> What the task asks: Going line by line through the data below, report how many lines include the word "agent", with nothing added.

(Dataset entries)
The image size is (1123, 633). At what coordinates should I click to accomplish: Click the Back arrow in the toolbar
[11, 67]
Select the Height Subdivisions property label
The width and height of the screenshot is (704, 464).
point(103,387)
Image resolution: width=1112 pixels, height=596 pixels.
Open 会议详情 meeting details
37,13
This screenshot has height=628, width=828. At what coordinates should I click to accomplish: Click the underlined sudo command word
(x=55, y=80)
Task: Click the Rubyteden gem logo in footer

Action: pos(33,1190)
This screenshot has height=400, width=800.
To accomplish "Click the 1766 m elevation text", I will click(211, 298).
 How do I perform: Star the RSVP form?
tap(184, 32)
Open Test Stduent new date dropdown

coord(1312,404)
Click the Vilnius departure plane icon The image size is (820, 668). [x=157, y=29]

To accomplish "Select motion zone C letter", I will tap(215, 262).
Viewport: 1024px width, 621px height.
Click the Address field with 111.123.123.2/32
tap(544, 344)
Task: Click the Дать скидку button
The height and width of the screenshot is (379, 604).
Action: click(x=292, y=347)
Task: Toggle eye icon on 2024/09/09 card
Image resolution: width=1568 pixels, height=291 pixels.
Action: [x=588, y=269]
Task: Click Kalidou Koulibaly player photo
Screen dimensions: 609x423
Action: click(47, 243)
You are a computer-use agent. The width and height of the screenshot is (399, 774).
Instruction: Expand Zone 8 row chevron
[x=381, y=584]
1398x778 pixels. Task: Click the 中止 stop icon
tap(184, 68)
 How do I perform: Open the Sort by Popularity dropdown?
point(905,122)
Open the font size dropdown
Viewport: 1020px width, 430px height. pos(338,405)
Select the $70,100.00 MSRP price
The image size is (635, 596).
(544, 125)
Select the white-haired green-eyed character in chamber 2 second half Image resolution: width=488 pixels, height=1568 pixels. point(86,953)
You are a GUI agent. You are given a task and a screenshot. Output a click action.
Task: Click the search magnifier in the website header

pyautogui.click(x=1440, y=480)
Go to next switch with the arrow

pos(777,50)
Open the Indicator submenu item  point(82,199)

> Exercise result: 2